TASK DIRECTIONS
Answer these questions from the text on generalizing the cross product.
(a) What operation does the text say produces a vector orthogonal to two given vectors in three dimensions?
(b) In two dimensions, what vector does the text map the vector with components a1 and a2 to?
(c) Which two higher dimensions does the text name when asking how a cross product would be defined?

TEXT TO READ
## Begin

Beyond 3D: Generalizing the Vector Cross Product

\( \def\matr#1{\mathbf #1} \def\tp{\mathsf T} \)

Imagine you have two 3-dimensional vectors, \(\vec a\) and \(\vec b\), and you want to compute a third vector that is orthogonal to both. In three dimensions, this is straightforward: the cross product \(\vec a \times \vec b\) produces exactly such a vector. It is defined by the familiar formula:

\[\vec a \times \vec b = \begin{pmatrix} a_2b_3 - a_3b_2 \\ a_3b_1 - a_1b_3 \\ a_1b_2 - a_2b_1 \\ \end{pmatrix}.\]

In two dimensions, the situation is slightly different. Given a single vector \(\vec a\), its orthogonal counterpart can be obtained via a simple linear transformation:

\[\begin{pmatrix} a_1 \\ a_2 \\ \end{pmatrix} \mapsto \begin{pmatrix} a_2 \\ -a_1 \\ \end{pmatrix}\]

It’s easy to verify that the dot product of these two vectors is zero, confirming orthogonality.

But what happens in higher dimensions? How would you define a cross product in 5 dimensions—or even in 100? Is there a generalization of the cross product that still yields a vector orthogonal to a given set of input vectors?

## End

ROWS
## Begin

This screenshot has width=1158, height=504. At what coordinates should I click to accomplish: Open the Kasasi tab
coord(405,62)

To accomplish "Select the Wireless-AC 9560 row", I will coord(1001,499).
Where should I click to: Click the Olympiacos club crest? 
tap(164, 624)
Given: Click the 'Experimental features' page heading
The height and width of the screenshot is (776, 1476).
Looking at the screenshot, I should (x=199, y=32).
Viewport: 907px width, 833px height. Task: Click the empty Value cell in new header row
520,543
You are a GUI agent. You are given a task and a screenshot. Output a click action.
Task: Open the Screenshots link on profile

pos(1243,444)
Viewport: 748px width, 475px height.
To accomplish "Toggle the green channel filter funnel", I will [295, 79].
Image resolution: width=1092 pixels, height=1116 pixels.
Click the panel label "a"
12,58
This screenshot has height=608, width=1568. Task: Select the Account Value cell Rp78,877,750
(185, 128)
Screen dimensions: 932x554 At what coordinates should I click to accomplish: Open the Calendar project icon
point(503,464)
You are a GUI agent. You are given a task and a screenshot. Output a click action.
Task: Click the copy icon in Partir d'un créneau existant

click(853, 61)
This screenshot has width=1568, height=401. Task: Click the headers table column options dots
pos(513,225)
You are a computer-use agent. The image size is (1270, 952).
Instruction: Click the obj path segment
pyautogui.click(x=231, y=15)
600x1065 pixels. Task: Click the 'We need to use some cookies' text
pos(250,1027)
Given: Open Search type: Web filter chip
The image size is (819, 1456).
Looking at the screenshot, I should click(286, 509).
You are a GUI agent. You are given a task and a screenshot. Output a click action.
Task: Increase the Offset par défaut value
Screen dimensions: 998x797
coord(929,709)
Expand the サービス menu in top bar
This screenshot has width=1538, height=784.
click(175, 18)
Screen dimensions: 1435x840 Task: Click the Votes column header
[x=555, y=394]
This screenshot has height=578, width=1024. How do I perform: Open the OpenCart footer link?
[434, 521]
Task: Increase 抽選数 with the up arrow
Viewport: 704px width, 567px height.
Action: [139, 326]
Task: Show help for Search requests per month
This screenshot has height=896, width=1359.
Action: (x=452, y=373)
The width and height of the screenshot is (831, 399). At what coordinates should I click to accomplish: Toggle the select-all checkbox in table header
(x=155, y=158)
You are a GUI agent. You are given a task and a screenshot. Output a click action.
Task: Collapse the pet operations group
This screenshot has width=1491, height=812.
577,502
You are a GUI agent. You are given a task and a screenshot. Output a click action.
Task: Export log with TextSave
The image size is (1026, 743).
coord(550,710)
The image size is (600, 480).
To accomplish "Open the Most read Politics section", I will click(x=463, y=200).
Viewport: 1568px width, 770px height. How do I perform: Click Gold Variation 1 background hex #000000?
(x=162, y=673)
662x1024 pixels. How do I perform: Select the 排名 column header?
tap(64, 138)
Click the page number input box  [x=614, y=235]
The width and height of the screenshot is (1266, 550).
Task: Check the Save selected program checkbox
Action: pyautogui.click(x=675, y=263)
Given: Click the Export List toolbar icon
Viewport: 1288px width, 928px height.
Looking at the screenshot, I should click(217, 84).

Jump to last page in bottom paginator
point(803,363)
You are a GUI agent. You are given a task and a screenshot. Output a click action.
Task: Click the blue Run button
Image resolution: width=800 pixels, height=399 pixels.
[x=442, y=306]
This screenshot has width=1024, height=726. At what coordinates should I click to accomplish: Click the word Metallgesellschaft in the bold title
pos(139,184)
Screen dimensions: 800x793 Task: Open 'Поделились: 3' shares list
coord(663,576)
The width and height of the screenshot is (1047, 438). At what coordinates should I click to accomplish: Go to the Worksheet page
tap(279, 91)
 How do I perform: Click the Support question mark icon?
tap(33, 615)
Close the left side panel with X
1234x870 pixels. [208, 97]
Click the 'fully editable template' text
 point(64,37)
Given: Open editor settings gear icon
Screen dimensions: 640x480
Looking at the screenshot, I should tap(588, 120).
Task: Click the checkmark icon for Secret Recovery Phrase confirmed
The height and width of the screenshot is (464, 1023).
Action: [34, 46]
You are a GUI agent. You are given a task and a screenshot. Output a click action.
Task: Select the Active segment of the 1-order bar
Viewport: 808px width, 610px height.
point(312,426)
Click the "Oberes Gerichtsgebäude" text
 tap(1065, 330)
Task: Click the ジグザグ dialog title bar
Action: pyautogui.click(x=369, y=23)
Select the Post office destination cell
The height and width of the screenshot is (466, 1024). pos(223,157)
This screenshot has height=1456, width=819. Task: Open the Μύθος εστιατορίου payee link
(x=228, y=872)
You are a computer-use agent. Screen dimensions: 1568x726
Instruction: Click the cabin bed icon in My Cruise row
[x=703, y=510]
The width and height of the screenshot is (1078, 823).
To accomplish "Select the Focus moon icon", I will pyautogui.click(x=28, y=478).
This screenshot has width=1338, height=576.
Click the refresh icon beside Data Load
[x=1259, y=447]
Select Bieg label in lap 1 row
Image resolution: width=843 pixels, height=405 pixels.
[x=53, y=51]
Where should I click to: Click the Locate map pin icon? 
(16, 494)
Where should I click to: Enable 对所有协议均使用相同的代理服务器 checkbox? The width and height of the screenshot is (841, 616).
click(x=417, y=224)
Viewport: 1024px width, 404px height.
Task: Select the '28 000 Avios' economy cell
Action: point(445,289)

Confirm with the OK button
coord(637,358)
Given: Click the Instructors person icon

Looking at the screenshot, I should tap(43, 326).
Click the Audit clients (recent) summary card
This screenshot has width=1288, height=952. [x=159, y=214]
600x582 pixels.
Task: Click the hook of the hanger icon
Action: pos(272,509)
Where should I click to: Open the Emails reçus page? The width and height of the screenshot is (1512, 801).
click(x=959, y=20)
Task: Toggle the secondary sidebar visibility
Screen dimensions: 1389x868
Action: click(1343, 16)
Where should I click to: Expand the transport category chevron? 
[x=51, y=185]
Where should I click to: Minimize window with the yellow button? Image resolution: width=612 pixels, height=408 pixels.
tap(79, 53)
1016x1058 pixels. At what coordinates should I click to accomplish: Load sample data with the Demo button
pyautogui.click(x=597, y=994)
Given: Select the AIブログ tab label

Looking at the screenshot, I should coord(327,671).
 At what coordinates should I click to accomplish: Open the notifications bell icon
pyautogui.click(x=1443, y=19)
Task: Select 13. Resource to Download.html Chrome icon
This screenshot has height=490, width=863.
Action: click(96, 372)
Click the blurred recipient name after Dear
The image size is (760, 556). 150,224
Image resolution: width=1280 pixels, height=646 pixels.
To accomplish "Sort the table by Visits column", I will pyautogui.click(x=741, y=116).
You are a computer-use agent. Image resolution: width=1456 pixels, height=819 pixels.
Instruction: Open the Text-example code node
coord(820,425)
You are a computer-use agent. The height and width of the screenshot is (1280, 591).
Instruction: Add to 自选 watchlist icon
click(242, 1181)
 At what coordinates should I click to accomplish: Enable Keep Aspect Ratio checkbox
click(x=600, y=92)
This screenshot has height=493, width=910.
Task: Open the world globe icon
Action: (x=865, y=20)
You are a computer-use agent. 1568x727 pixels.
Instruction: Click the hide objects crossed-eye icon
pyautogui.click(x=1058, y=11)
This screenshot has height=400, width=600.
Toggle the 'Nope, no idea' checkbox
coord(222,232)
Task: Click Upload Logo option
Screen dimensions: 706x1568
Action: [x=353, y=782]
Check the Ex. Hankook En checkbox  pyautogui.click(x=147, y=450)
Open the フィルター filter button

## End

WRITTEN SOLUTION
(a) The cross product.
(b) The vector with components a2 and −a1.
(c) 5 dimensions and 100 dimensions.